## Problem to solve
If a record contains an image, leave the image out and repeat everything else exactly.

** Opening Given records block **

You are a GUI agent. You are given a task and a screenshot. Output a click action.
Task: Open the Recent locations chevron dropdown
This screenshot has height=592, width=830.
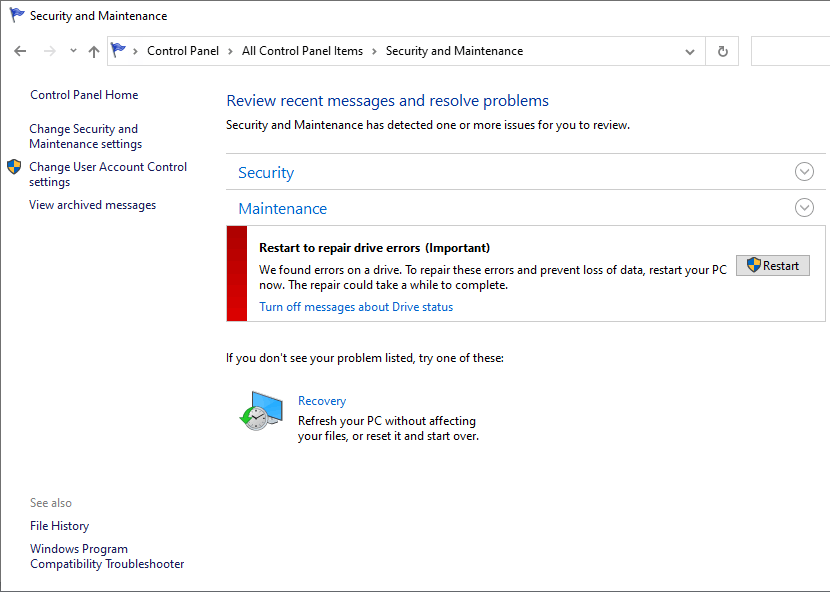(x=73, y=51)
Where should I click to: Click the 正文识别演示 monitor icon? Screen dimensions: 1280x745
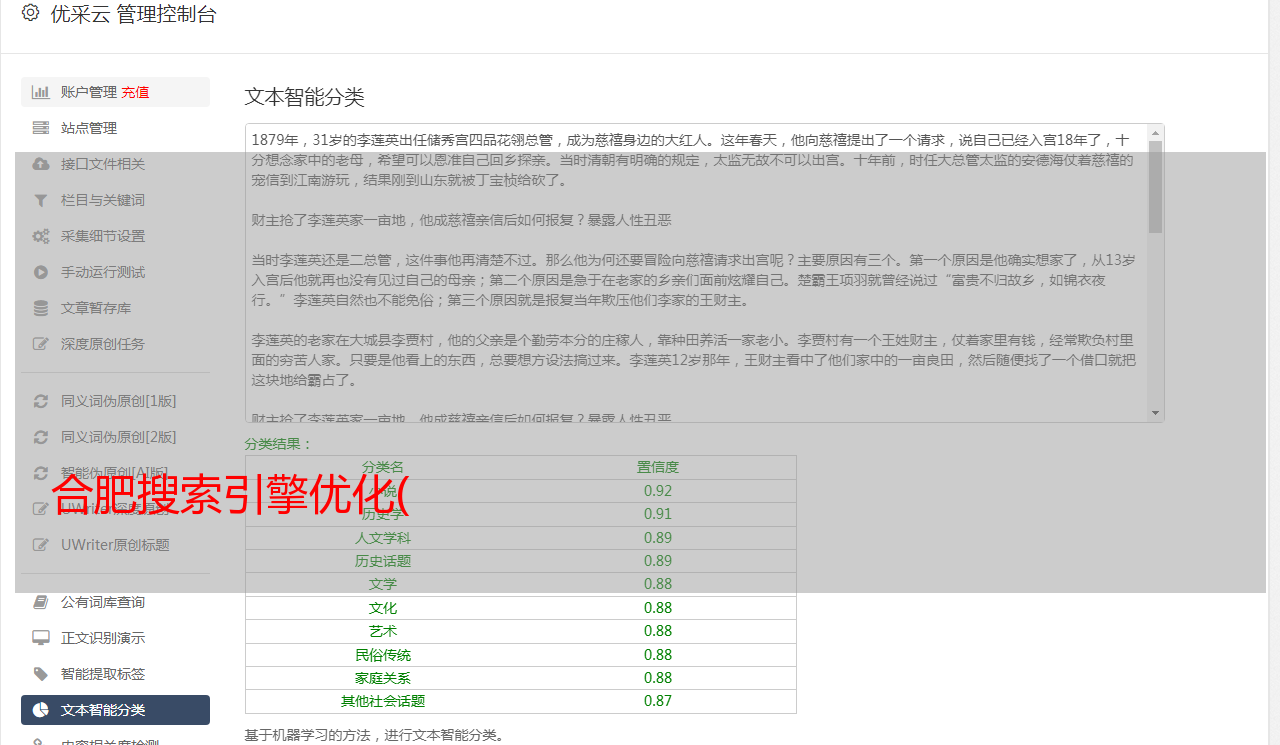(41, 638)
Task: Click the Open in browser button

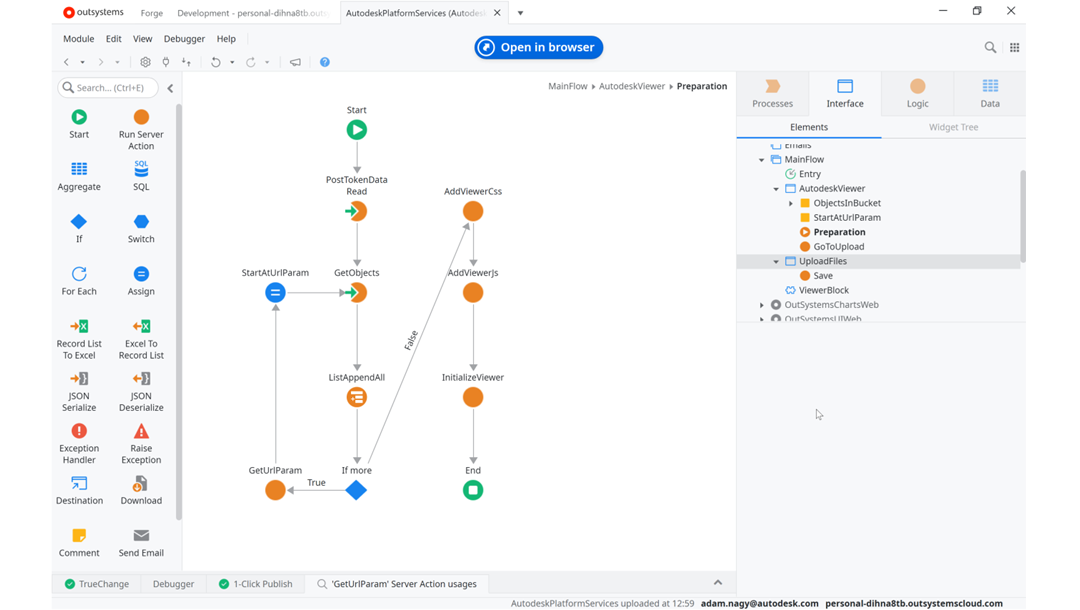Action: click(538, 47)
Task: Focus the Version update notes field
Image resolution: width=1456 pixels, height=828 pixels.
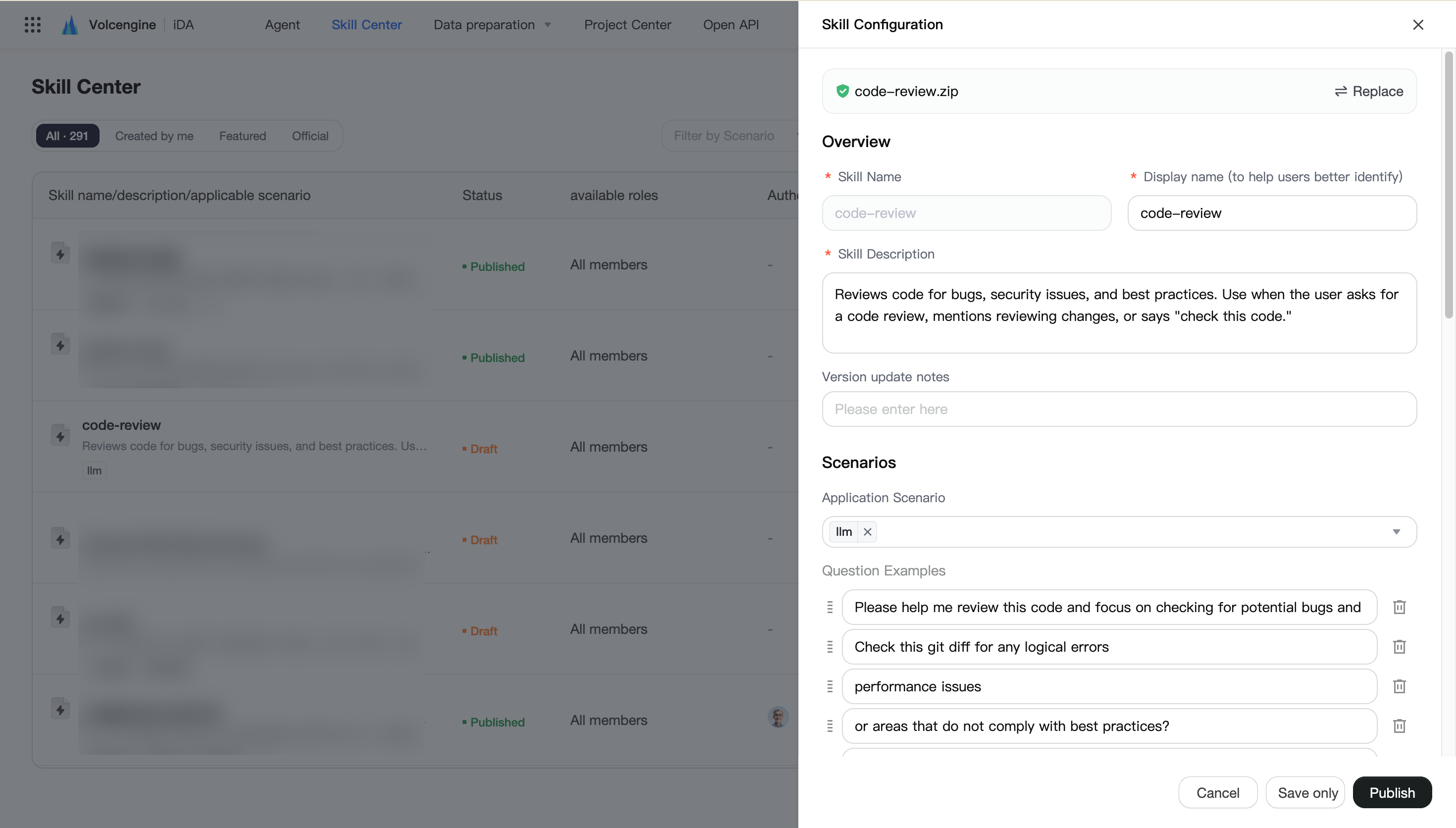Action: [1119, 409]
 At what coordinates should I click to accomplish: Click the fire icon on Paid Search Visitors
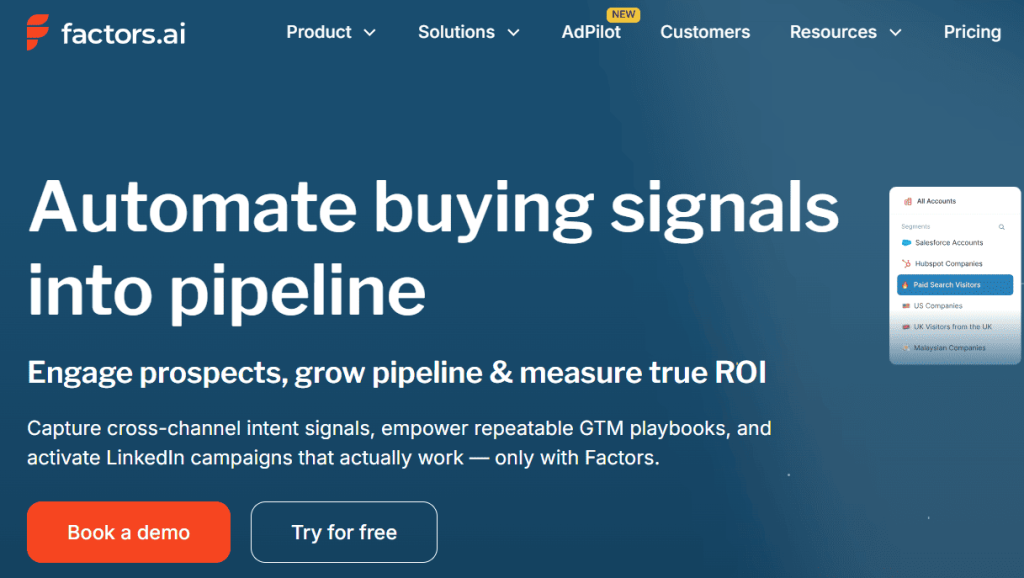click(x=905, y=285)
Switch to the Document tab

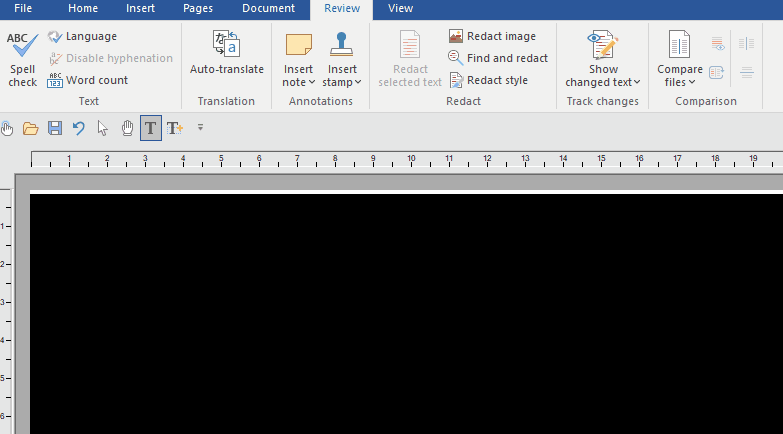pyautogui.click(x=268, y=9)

** Closing Given records block **

## Finished task
You are a GUI agent. You are given a task and a screenshot. Output a click action.
Task: Open the Recent locations chevron dropdown
This screenshot has height=592, width=830.
(x=73, y=51)
Where should I click to: Click the 正文识别演示 monitor icon? Screen dimensions: 1280x745
(41, 638)
Task: Click the Open in browser button

Action: click(538, 47)
Task: Focus the Version update notes field
Image resolution: width=1456 pixels, height=828 pixels.
Action: [1119, 409]
 At what coordinates should I click to accomplish: Click the fire icon on Paid Search Visitors
click(x=905, y=285)
Switch to the Document tab

pyautogui.click(x=268, y=9)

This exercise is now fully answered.